Published
The wound physician does not need to see all wounds. It would be silly for him/her to round on residents with simple skin tears, abrasions, open blisters, and so forth.What do you think- does the wound doc have to see every wound in the building?
Of course, wounds with more complexities and liability issues (e.g., pressure ulcers, fungating wounds, open hematomas, infected incisions) should be assessed by the wound doctor.
We don't have wound docs here. 95% of wound care is a result of nursing collaboration to create a treatment plan and schedule of reassessment along with involving other disciplines as necessary (dietitian, OT/PT).

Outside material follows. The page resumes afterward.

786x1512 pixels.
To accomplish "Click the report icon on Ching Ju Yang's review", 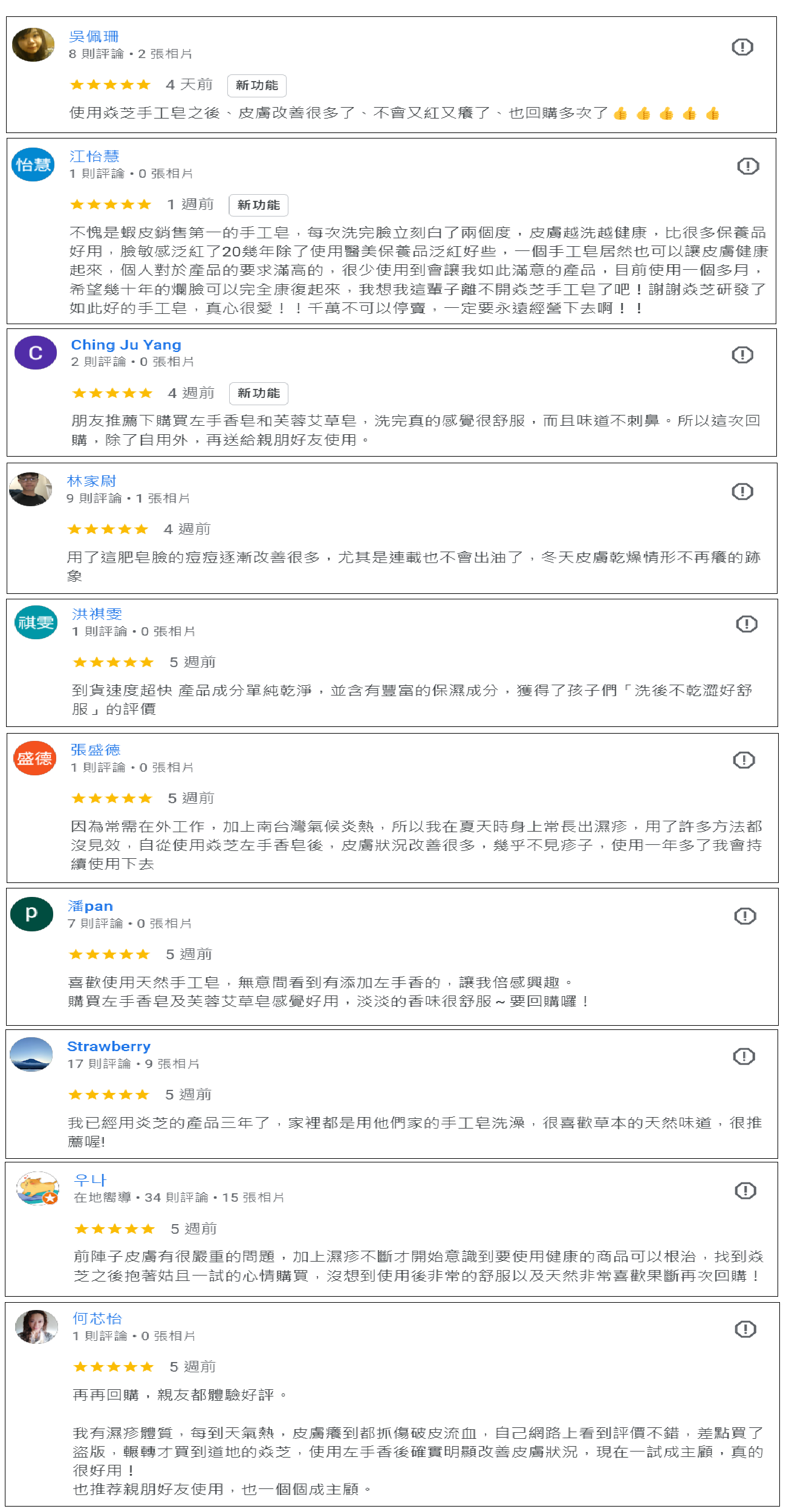I will pyautogui.click(x=742, y=354).
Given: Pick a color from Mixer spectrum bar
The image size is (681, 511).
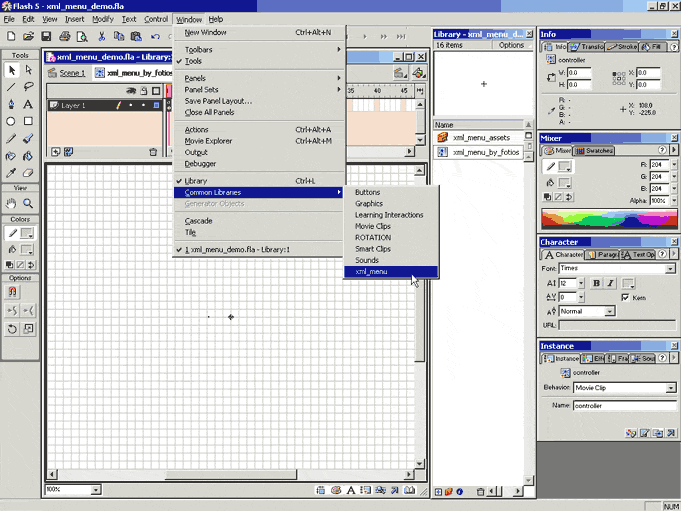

For the 5% of more complex/non-healing wounds, we have a community ET nurse who we make out referrals to - they develop a protocol for us to follow and then it's on us to follow-up for more advice if needed. Our facility also puts out wound care modules on occasion to help keep our treatment skills up to date.
Bostonnurse06
10 Posts
My coworker and I are disagreeing on how to take care of residents with wounds. She wants every resident with a wound to be seen by the wound doctor, even if it's a small wound or the resident is on hospice. I believe that as an RN, I am able to assess a wound, then report my assessment to the PCP to obtain treatment orders. Obviously I would have the wound doctor see the more complex residents, but I feel like basic wound care is part of nursing. What do you think- does the wound doc have to see every wound in the building?